Lang suggests that these are possible approaches, though Formalloy would also recommend DED users harness its DEDSmart software platform – which can collect parameter and sensor data from a build and correlate properties and quality – to ‘ascertain the quality of a part to complement, and in the future even replace, the need for witness samples.
Along the same lines, Dean says that the approach to controlling the output of the process is to control all inputs – calibrating things like powder flow and laser powder according to preset intervals. Otherwise, samples are to be printed on the same build plate; before or after if there are space constraints; and in the case of repairs, their preferred approach is to use non-destructive testing on a portion of the repairs and destructive testing on other portions.
And with that guidance on offer to all those who adopt their technology, the vendors believe DED belongs in the hands of manufacturers, whether they be in aerospace and defence, or automotive and jewellery. There are large parts, complex parts and multi-material parts that need to be produced, and some which, in time, will need repairing. In many of those cases, Optomec, Formalloy, Meltio and others believe their technology to be capable.

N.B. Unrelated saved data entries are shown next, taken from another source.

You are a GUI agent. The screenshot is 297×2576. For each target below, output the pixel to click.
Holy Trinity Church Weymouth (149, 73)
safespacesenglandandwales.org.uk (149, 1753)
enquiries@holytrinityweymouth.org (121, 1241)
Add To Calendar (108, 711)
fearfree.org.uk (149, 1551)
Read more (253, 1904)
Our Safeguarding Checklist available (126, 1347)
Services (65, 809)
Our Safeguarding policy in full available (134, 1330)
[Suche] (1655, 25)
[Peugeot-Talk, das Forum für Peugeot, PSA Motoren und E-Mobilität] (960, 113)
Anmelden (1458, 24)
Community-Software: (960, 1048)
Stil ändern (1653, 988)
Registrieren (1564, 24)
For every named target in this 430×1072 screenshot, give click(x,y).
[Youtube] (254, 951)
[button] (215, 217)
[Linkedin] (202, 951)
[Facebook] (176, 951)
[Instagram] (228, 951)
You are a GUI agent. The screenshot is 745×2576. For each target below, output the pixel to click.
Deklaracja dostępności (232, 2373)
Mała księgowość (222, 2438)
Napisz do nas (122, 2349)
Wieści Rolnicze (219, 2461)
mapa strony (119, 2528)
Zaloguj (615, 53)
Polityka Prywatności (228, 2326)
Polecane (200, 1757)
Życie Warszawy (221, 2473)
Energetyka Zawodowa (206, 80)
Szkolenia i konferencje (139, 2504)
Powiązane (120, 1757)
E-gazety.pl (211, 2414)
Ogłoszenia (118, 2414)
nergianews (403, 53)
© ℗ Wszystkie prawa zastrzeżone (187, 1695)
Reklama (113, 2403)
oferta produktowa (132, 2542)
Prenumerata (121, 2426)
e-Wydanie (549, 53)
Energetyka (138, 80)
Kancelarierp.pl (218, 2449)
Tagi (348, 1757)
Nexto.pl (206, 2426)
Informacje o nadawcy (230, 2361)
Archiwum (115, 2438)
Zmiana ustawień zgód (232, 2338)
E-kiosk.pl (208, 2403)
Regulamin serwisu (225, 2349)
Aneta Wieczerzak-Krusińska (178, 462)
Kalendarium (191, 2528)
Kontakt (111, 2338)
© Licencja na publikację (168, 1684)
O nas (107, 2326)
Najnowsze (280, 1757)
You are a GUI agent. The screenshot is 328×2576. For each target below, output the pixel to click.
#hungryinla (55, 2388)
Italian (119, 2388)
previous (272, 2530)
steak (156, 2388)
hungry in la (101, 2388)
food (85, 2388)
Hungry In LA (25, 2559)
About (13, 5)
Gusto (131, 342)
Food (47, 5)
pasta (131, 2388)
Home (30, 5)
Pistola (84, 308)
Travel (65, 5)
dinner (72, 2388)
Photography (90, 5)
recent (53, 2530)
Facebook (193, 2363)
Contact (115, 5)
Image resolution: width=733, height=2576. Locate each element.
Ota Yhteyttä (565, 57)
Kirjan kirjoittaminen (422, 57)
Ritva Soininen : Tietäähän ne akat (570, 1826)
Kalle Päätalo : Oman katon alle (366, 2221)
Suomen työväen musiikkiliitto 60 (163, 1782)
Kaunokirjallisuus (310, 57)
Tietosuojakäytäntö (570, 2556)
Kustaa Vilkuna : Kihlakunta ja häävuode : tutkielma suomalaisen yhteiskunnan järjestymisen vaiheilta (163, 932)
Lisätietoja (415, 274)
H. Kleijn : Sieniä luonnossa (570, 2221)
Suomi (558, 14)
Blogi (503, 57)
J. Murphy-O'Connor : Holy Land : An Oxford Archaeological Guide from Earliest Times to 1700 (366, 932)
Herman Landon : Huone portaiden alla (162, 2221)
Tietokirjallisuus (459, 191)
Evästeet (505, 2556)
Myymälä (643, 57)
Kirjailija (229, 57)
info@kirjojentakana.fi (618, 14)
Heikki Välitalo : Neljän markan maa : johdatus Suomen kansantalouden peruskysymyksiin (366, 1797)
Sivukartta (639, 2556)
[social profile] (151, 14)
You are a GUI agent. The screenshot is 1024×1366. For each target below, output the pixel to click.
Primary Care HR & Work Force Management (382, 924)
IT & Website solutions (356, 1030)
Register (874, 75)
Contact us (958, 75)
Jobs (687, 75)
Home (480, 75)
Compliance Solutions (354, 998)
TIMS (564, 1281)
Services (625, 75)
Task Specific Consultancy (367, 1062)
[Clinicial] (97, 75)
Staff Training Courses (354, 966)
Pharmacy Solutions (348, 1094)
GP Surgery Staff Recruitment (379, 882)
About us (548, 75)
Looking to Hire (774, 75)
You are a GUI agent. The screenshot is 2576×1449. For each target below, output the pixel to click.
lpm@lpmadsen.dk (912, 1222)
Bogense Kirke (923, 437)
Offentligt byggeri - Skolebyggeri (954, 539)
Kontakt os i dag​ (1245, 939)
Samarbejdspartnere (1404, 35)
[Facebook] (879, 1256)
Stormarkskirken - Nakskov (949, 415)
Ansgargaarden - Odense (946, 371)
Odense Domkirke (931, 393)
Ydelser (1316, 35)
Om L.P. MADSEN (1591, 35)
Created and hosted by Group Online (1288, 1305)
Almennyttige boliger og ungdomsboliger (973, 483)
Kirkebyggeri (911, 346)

“Getting the technology in the hands of the makers, that’s what we want to do,” Matthews finished. “And not to say that R&D and technology centres and what they do is not important, it’s incredibly important, but if that doesn’t filter down to all the industrial sectors, then that would be a tragedy, so we’re trying to accelerate that migration from the few to the many. Our goal is to sell thousands of machines – not because we have done a financial analysis, it’s because that would tell us that we’re making the kind of impact that we want to make.”